I don’t have the numbers to back me up on that, but we’re still living in peak TV times (well, according to John Landgraf, we’re winding down from that era, but it’s still here for now). Which means that there have never been more series based on anything than there are right now.
It’s easy to bemoan the predominance of intellectual property adaptations and remakes these days, yet I think we sometimes forget that it’s always been with us. So many of the TV shows I grew up on were based on movies (“M*A*S*H,” “Alice,” “Fame”) or were spin-offs (“Laverne & Shirley,” “The Jeffersons,” “A Different World,” the list goes on).
And of course, some of the greatest films of all time are based on books: “The Godfather,” “The Shining,” oh and two more you may have heard of: “The Wizard of Oz” and “Gone with the Wind.” In TV, series based on novels mostly existed as sweeping multi-night miniseries of the “Roots,” “The Thorn Birds” and “Lonesome Dove” variety.
But some of the best TV series in recent years have been well-received adaptations of more recent books — “Game of Thrones,” “Big Little Lies,” “The Handmaid’s Tale,” “The Queen’s Gambit,” “The Leftovers,” “Station Eleven” and “Little Fires Everywhere,” for starters.

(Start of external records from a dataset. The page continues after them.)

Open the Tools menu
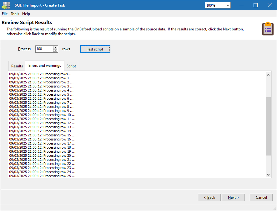The height and width of the screenshot is (211, 277). 15,14
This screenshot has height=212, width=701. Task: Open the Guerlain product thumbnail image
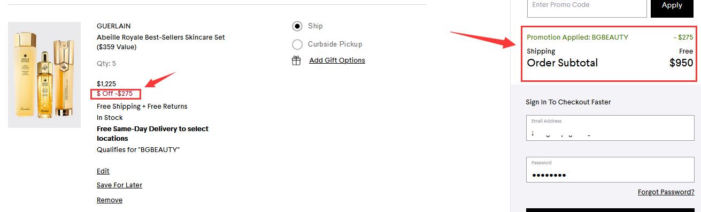pyautogui.click(x=44, y=75)
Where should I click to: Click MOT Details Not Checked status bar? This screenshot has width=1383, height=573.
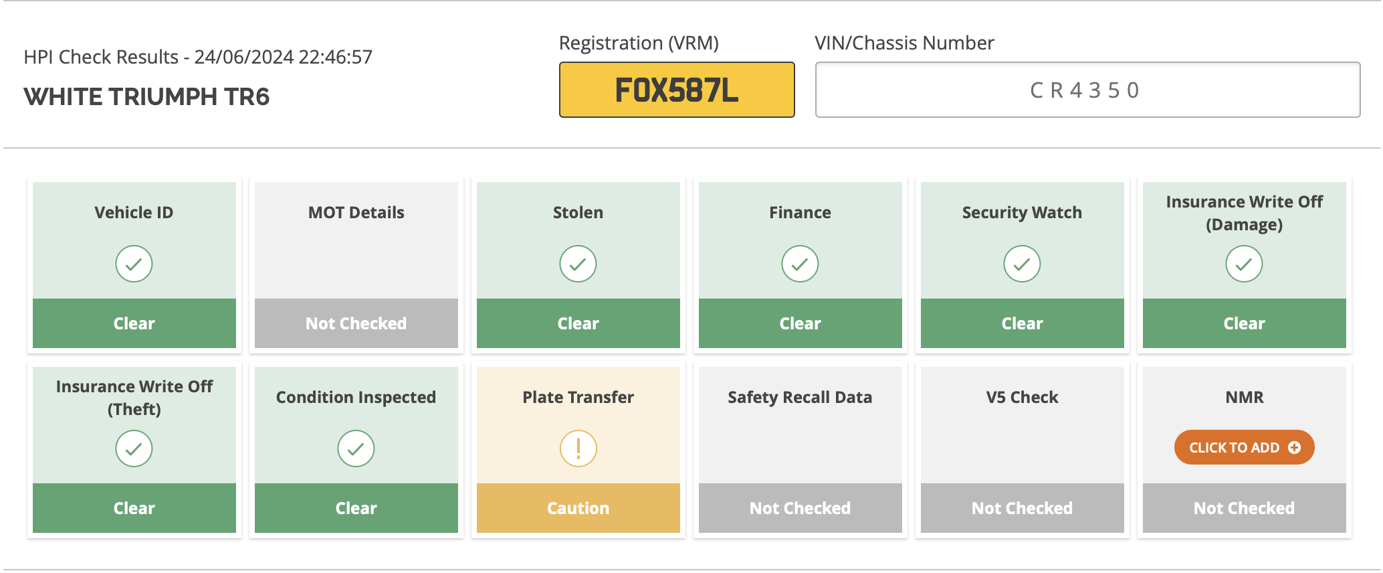coord(356,323)
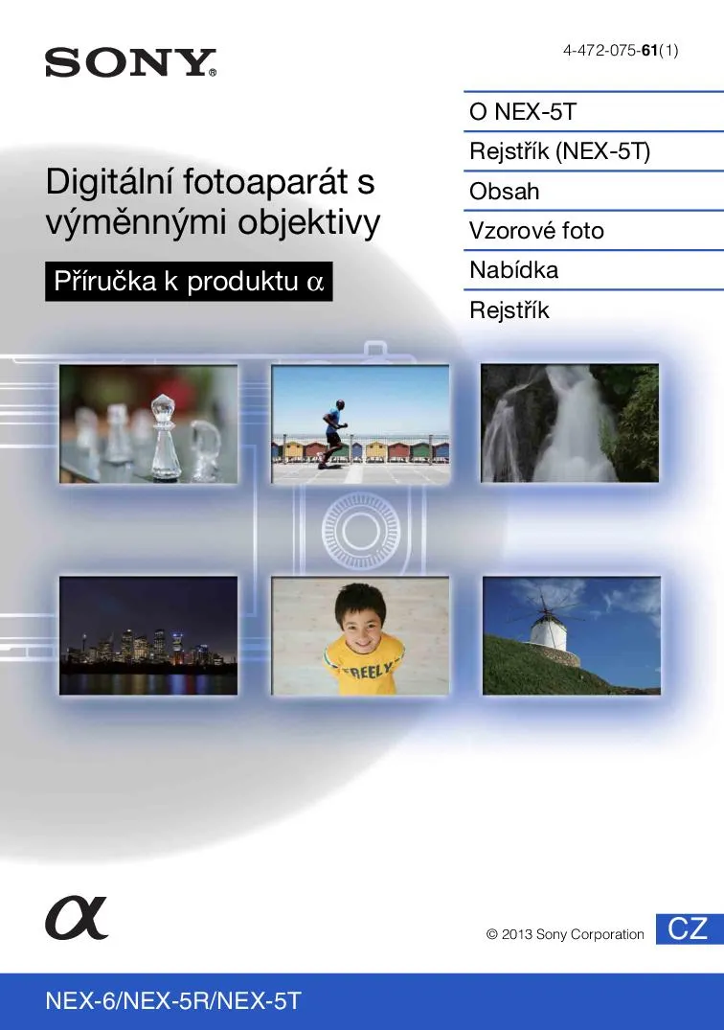
Task: Click the camera lens outline graphic
Action: (359, 529)
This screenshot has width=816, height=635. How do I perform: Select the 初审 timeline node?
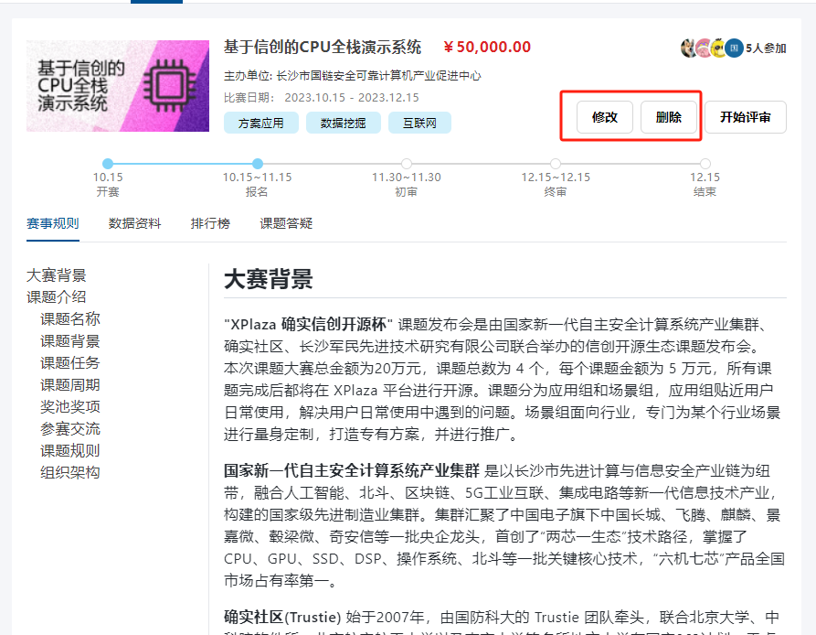coord(406,164)
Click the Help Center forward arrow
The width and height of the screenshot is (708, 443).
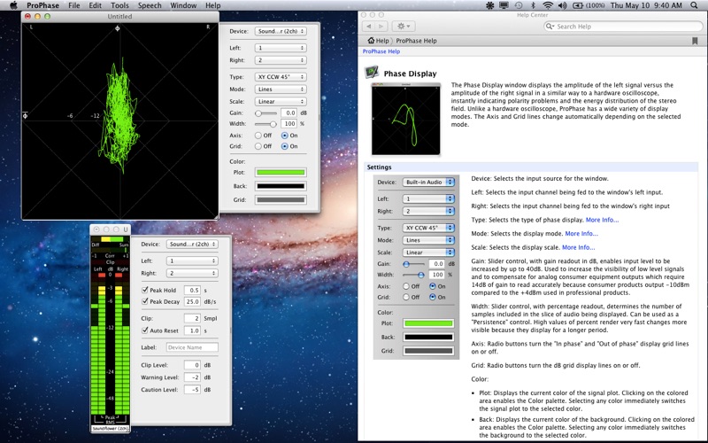pos(380,27)
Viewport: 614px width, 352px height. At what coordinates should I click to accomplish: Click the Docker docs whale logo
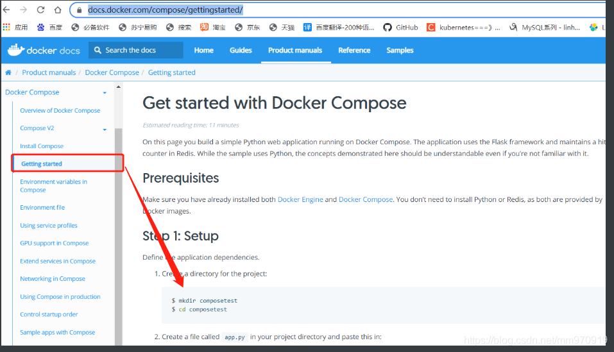point(44,50)
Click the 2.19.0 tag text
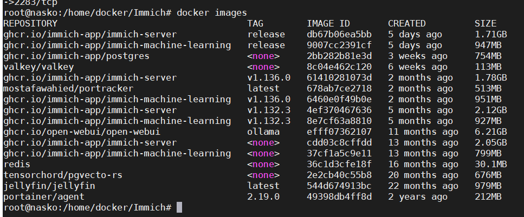The height and width of the screenshot is (217, 524). point(263,196)
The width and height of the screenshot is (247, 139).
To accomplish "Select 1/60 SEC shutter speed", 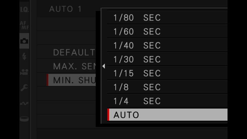I will coord(167,32).
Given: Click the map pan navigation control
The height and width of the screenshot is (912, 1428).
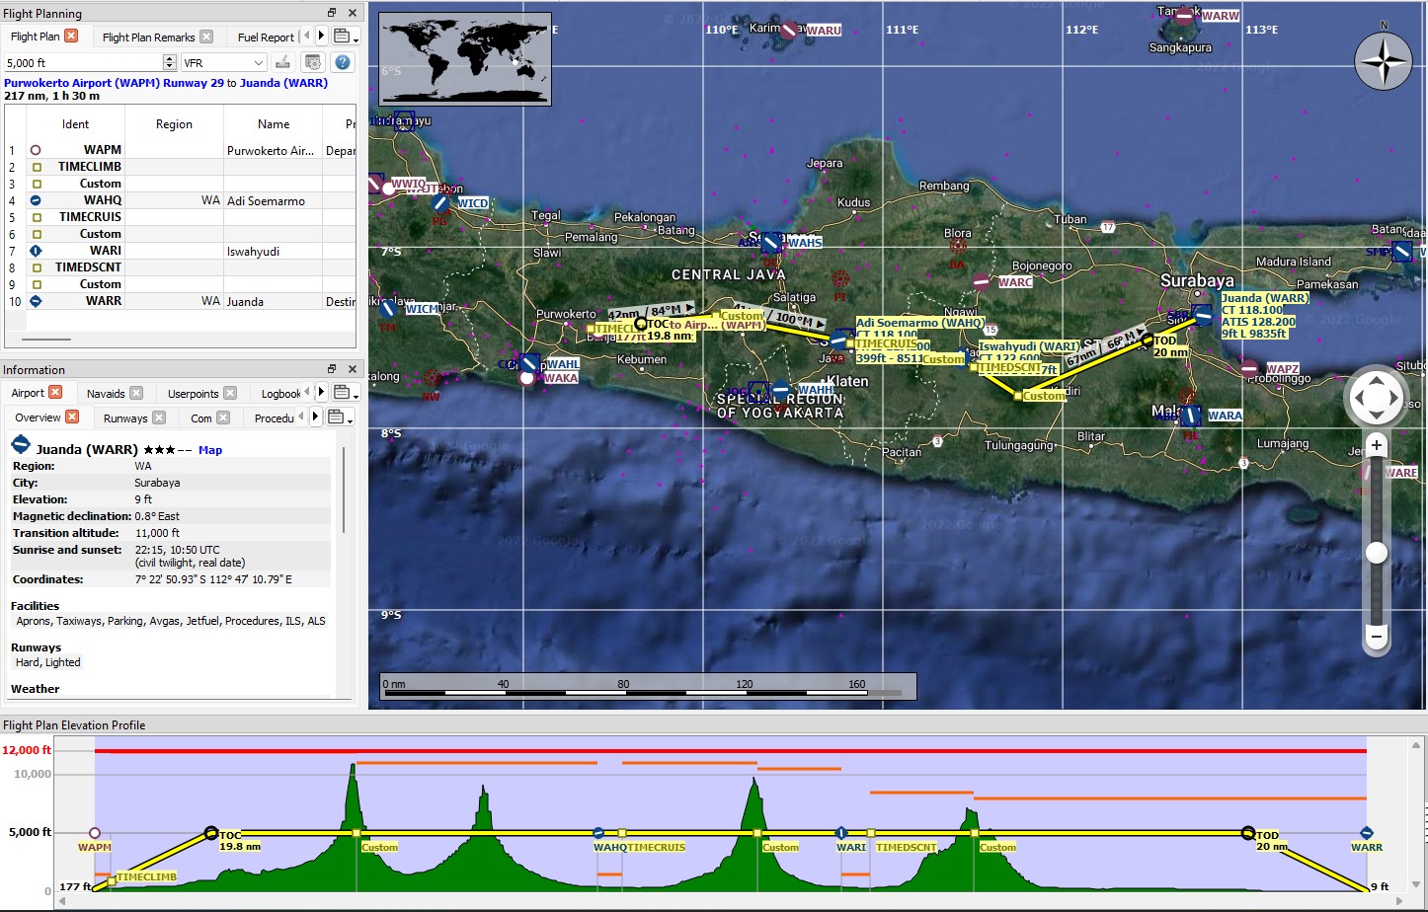Looking at the screenshot, I should click(x=1376, y=398).
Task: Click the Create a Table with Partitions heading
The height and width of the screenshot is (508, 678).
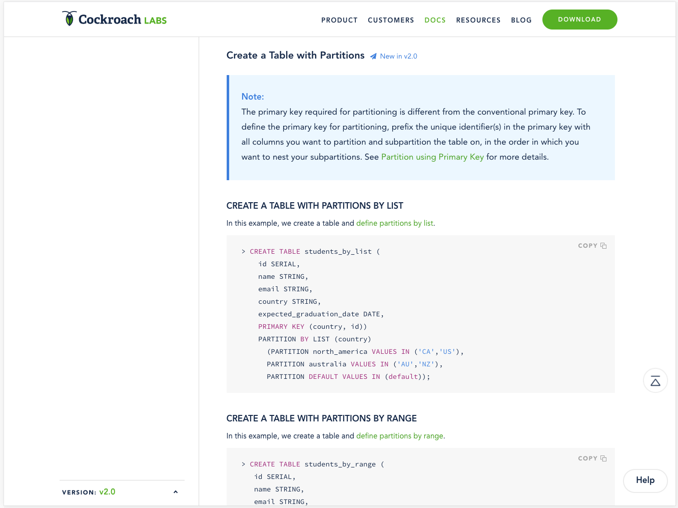Action: (295, 56)
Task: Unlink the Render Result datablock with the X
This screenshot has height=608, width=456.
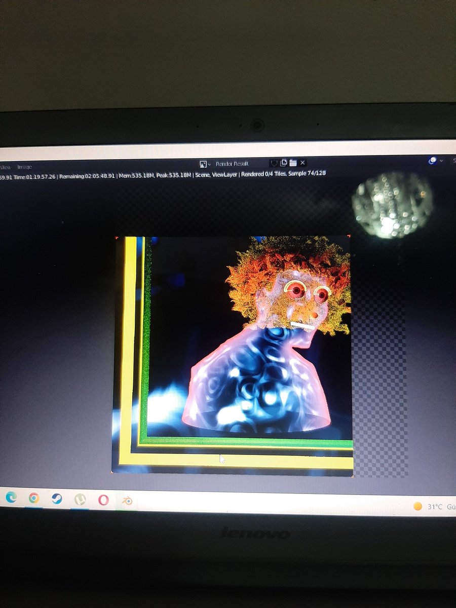Action: point(302,163)
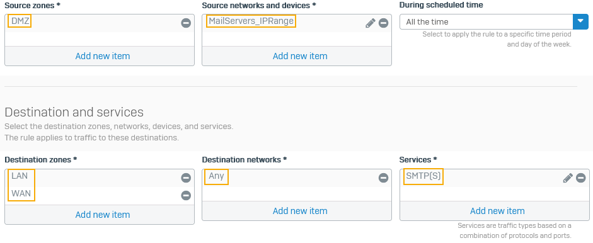Open the scheduled time dropdown arrow
The image size is (593, 243).
(581, 21)
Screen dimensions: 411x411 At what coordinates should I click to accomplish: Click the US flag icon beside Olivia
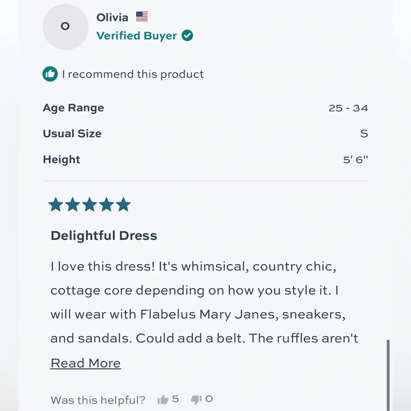pyautogui.click(x=142, y=17)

What’s unique is the involvement of authors in so many of these projects — often as a staff writer. In those cases, they’re not running the show, but they’re in the room and participating in the reinvention of their words for a new medium. Tom Perrotta was an EP on Damon Lindelof’s “The Leftovers,” Robert Kirkman similarly was an active EP on “The Walking Dead” and Michael Connelly is instrumental in the “Bosch” adaptations. Taffy Brodesser-Akner even turned her own novel, “Fleshman Is in Trouble,” into a series. Jenny Han made a move into screenwriting and showrunning in adapting her YA novels “The Summer I Turned Pretty” and “To All the Boys I’ve Loved Before.” Many of these authors have become so entrenched in screenwriting that they’ve been out in force on the picket line, including Connelly.
And then there are the TV writers who have gotten quite good at working with authors, to varying degrees, in turning their books into TV shows. David Mandel adapted the book “Integrity,” by Egil Krogh and Matthew Krogh, into a series. Scott Neustadter and Michael Weber translated Taylor Jenkins Reid’s “Daisy Jones & the Six” into a musical drama. One scribe who has become an expert in novel adaptations is Liz Tigelaar, who was behind “Little Fires Everywhere” and has now reimagined “Tiny Beautiful Things.”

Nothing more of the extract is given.